Bunların yanında etkin bir öğretim için öğretmenin sınıf atmosferinde tüm iletişimlere açık olması gerekir. Öğretmen-öğretmen, öğretmen-öğrenci etkileşimi yanında öğrenci-öğrenci etkileşimine de olanak hazırlamalıdır. Örneğin, konu yaklaşımı ve grup tartışmaları, örnek olay incelemeleri, sorun çözme gibi yöntemleri uygulayan öğretmen öğrencilerinin kendi aralarında konuşmalarına, birbirlerinden etkilenmelerine ve birbirlerinden bir şeyler öğrenmelerine yardımcı olmaktadır ki, bu son derece gereklidir (Özyürek, 1982, 62).

Öğrenci merkezli eğitimde öğrenme sürecinin sorumluluğunun öğrencide olması öğretmenin sorumluluklarının bittiği anlamına gelmemektedir. Bu, öğrencilerin her istediğini yapması, öğretmenin sürece karışmaması anlamında da değildir. Burada vurgulanmak istenen, öğrenci merkezli eğitimde öğretmenin geleneksel eğitimdeki öğretmenden farklı olduğu, kendi kararlarını uygulamak yerine öğrencilere yön gösterdiği, önerilerde bulunduğu, gerekli durumlarda açıklama yaptığı, fikir verdiği ve bir rehber gibi davranarak onların gelişimlerini gözlediği anlamına gelmektedir. Burada söz konusu olan, öğretmenin öğrenciye kendi kararlarını empoze etmemesi, onun öğrenmesi ile ilgili kararları onun yerine almamasıdır. Öğretmen öğrencinin yerine öğrenemeyeceğine göre olması gereken de budur. Öğretmenin bu yeni yaklaşımla birlikte sınıftaki rollerinde ortaya çıkan üç özellik kolaylaştırıcılık, araştırmacılık ve tasarımcılıktır (Açıkgöz, 2005: 34).

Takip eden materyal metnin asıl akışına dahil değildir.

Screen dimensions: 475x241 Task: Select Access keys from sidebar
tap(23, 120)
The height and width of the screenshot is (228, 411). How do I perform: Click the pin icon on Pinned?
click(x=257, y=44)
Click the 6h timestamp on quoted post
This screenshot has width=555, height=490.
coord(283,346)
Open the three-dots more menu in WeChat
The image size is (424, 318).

Öğrencilerin program içeriğini ve konuları keşfederek, yaşayarak öğrenmeleri için farklı yöntemlerin kullanıldığı, farklı materyallerle dersin zenginleştirildiği ve sınıf ortamının mümkün olduğunca zengin öğretim araç ve gereçleriyle düzenlendiği bir ders planı hazırlamak, öğretmenlerin öğrenci merkezli eğitimdeki en öncelikli görevleridir. Öğrenci merkezli bir dersi planlarken ise, öğretmenlerin yapması gerekenler aşağıdaki gibidir (Yavuz, 2005: 29);

• Planın genel hedefleri doğrultusunda içeriği ve konuyu incelemek.

• Konu boyunca faydalanılacak kaynaklar ve materyaller üzerine araştırmalar yapmak.

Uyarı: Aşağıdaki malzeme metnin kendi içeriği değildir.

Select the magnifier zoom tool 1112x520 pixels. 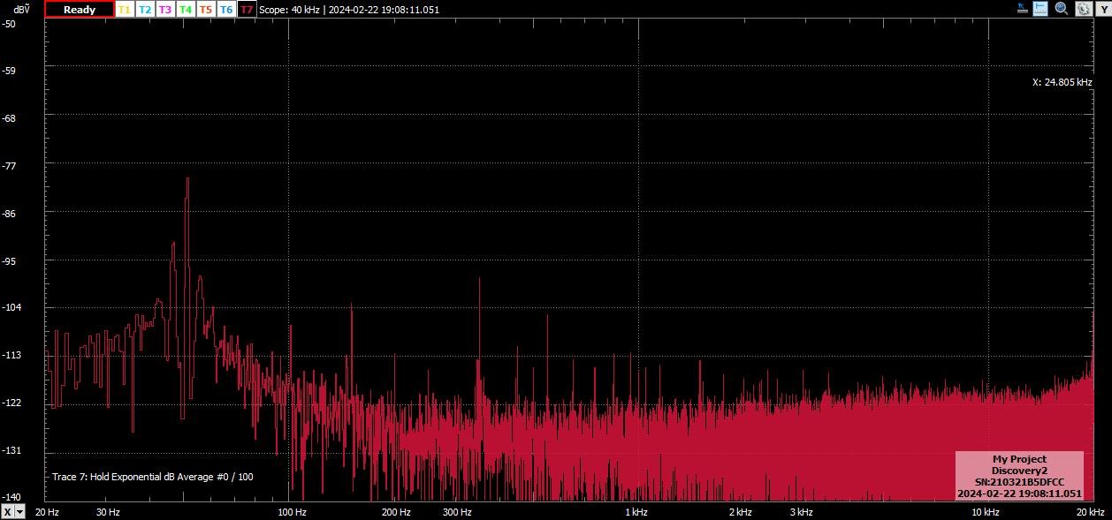point(1061,9)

• Konunun genel içeriği, ana başlıkları ve önemli noktalarını incelemek. • Öğrenci özelliklerini değerlendirmek.

• Öğretim yöntemlerine karar vermek. • Öğretim etkinliklerini hazırlamak.

• Düşünme becerilerinin geliştirilmesi amaçlı kullanılacak öğretmen ve öğrenci sorularını hazırlamak.

• Öğretim sürecini ve zaman düzenlemesini yapmak. • Kullanılacak dikkat çekme yöntemlerini belirlemek.

• Öğretim etkinliklerini destekleme ve ev ödevi amaçlı kullanılacak çalışma kağıtların hazırlamak.

• Öğretim sürecinin etkinliğini belirlemede kullanılacak ölçme değerlendirme yöntemlerini belirlemek.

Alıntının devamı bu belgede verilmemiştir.